August 7, 2014

Midwest Men's Volleyball College Recruiting Challenge


I have enjoyed reading and learning from your insight over the years as we navigated my daughter thru the volleyball maze of club, HS and recruiting.  But now our son is going thru the process and I am curious if we should approach the mens volleyball process differently then we do the girl’s process.

Obviously the opportunities are fewer, scholarships less and coaches budgets to travel to tournaments lacking - so should we approach camps differently, are playing in nationals required, do college coaches rely more on HS coaches?

As background - we live in the midwest, our son is 6’6”, plays for an strong HS program (a few current D1 players), his coach expects him to play 6 rotations this year as a junior and for fun he plays beach (playing at nationals next week).

I know your forte is the women’s environment, but any insight would be appreciated.



Thanks for the compliments and happy that I was able to assist in your daughter's recruiting process.

The process for the men is similar to the women, but the challenge is the limited number of playing opportunities.  Women's college volleyball has approximately 1,500 programs, while the men's program number under 200 - That is tough math for men's players.

I suggest maximizing technology to promote/market your son's ability.  With men's volleyball being smaller, you can really achieve 'leaving no stone unturned'. And, when a school does shoe interest, I suggest arranging a visit ASAP so you can evaluate them and they can evaluate you.

I am not familiar enough with Boy's Nationals to know the recruiting impact - I was actually at Boy's Nationals in Houston this year watching a friend of mine's son, but he was in the younger age group so I cannot provide you feedback on possible men's college coaches evaluating the older players.

As for camps, I am still not sold on them for recruiting but because of how coveted men's roster spots are, if a school expresses recruiting interest and you have a comfortable dialog with them, then it may be worth the cost - Again, you would want to be very aware of  that school's recruiting needs before committing to a camp.

In closing, the average men's volleyball recruit has to work harder on managing the recruiting process than the average women's volleyball recruit because of the limited collegiate opportunities - Use technology and video to provide maximum exposure!



  1. Mind if I chime in?

    I am a D3 Men's coach and was also at Nationals in Houston.
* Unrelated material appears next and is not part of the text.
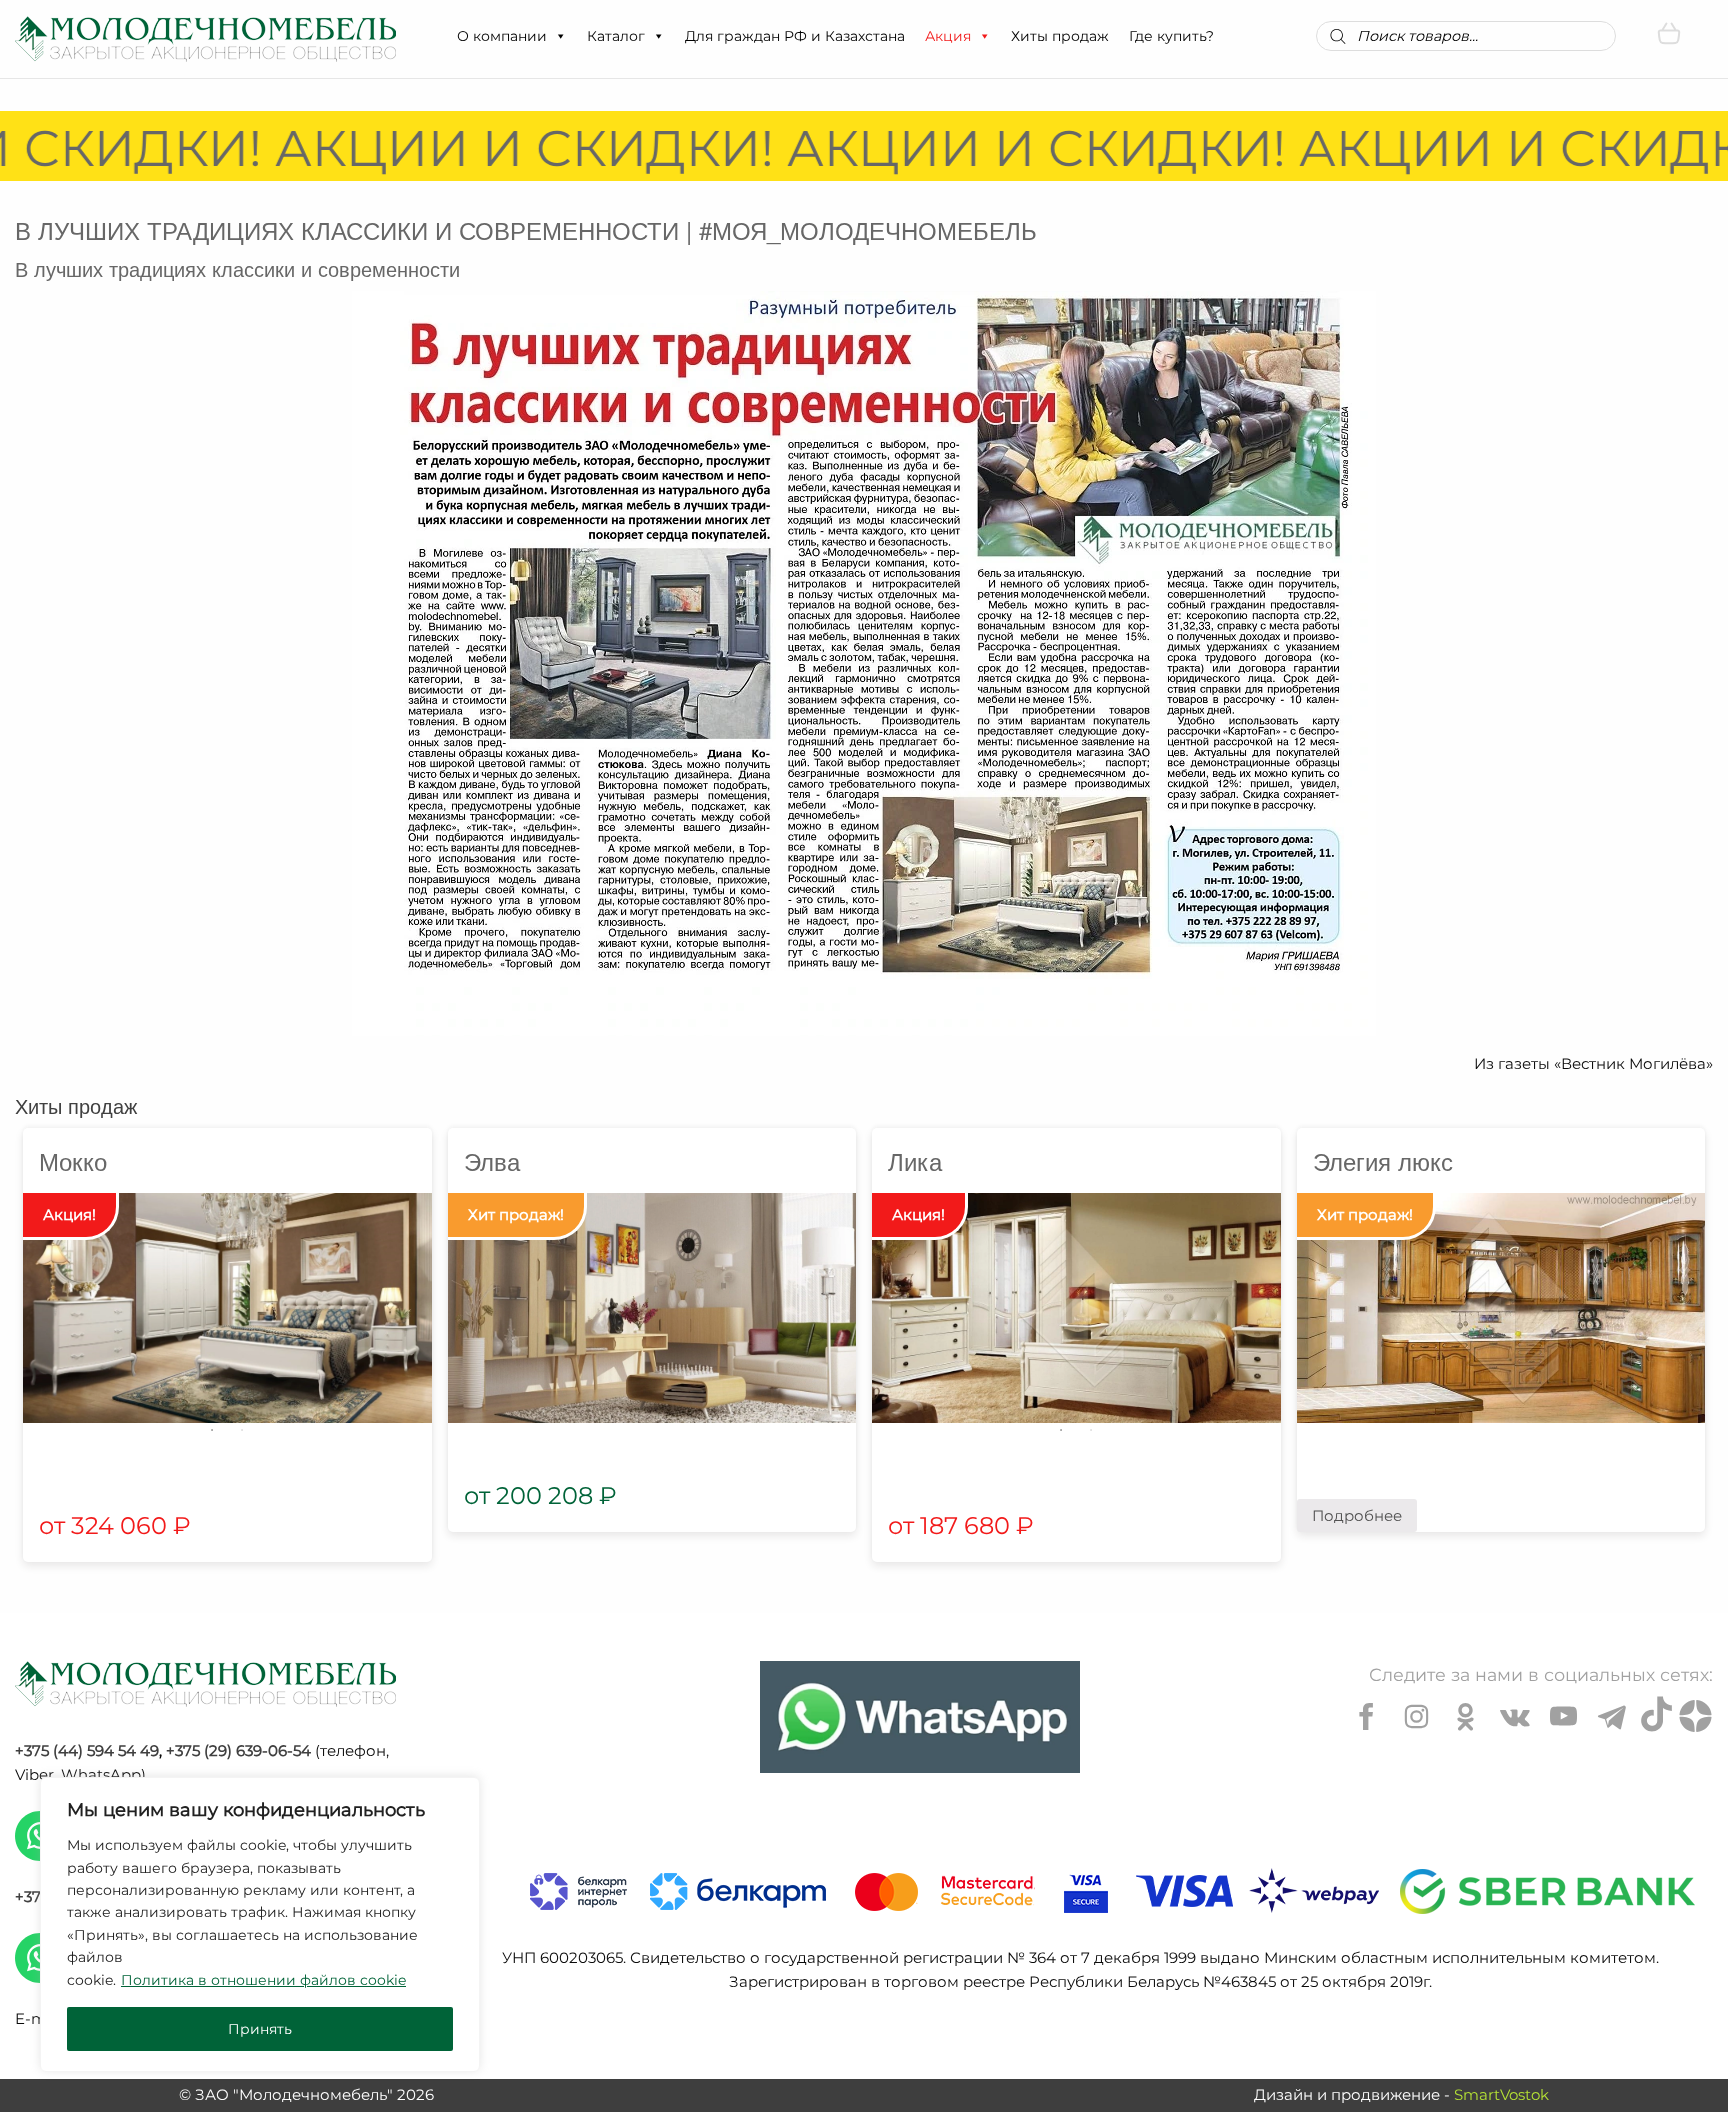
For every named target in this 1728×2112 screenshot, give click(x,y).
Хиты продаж (1060, 36)
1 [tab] (212, 1430)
All the big boys were there, so if your son is at that level, those coaches will have found you and reached out already. If they haven't, I would pursue Academic avenues of scholarships. Private schools will offer you MORE academic money. I know my school offers up to $23,000 in academic $, so some of my guys who have good grades, who have need and can qualify for Federal Aid, end up paying just for room and board ~ $11,000 for the year. I think that's a pretty good deal myself. So don't overlook the private schools. They are more expensive initially or in theory, but you may be pleasantly surprised.

  2. Having just gone through this process playing club is the key and getting as much video out there as possible. Most mens programs are at Nationals looking at Juniors and Sophomores. Recruiting begins latter with real recruiting beginning the Junior Year and DIII programs still recruiting through nationals. Found some High performance exposure also helpful only by making contacts with college coaches. Because high school coaches experience varies the coaches really talk to the club coaches.